[Exercise prompt]: According to the maintenance guide excerpt, what can residual thermally conductive adhesive be cleaned with?
* Begin Extract to read *
ASIC Bitmain Antminer S9K Maintenance Manual Download Page 12

 

                                                                                      S9k S9SE Maintenance Guide 

 

12 

 

V. Fault Type 

Common fault types of the S9K S9SE computing board: 

1. Cooling fin falls, shifts and deforms 

The cooling fin on the PCB board on the back of the computing board chip is not allowed to shift or collide before power on, especially the cooling fin with 

different voltages. The contact of the cooling fins in different voltage domains means that there is a possibility of short circuit at different voltage points. 

Moreover, determine that each of the cooling fin on the computing board has good heat conduction and is firmly fixed. 

When replacing or re-installing the cooling fin, clean the residual adhesive on the cooling fin and chip and then coat again. The residual thermally conductive 

adhesive can be cleaned with absolute alcohol. 

2. Impedance imbalance in each voltage domain 

When the impedance of some voltage domains deviates from the normal value, it indicates that there are open and short circuits in the abnormal voltage 

domain. Generally the chip is the most likely to cause it. But there are three chips in each voltage domain, and often only one has problem when fault occurs.
* End Extract to read *
* Begin Data *
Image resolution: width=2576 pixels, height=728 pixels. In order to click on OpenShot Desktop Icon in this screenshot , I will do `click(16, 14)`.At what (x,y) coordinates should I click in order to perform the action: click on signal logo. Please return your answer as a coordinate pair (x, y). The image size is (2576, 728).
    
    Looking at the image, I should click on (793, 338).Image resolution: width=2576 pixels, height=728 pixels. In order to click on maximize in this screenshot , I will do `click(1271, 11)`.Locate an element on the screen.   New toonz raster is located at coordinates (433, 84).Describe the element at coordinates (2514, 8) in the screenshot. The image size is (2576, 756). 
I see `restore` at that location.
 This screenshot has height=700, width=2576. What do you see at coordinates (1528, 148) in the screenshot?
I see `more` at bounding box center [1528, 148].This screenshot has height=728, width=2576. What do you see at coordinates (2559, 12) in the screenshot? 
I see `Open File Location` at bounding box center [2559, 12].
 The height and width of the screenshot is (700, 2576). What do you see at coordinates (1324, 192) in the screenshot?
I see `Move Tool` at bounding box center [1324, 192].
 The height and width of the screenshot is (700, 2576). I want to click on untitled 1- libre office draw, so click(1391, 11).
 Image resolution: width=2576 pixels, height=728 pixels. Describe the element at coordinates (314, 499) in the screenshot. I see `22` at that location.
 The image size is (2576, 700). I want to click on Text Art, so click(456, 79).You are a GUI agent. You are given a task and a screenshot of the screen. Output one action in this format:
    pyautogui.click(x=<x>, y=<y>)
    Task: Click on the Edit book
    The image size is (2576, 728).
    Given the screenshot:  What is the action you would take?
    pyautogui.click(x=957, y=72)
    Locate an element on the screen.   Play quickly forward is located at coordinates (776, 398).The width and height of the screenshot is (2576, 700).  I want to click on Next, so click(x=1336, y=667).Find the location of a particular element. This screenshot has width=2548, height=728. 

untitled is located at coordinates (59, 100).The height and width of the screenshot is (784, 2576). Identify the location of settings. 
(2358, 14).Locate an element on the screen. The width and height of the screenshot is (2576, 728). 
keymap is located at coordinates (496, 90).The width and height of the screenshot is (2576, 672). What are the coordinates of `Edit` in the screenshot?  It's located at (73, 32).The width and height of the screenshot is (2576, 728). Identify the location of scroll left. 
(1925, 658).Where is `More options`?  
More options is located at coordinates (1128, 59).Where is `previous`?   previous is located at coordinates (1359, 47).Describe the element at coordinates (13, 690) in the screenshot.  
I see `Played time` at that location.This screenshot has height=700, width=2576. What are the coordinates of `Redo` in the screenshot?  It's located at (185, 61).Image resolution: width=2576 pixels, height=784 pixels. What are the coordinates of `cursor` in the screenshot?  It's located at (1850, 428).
* End Data *
[Result]: Absolute alcohol.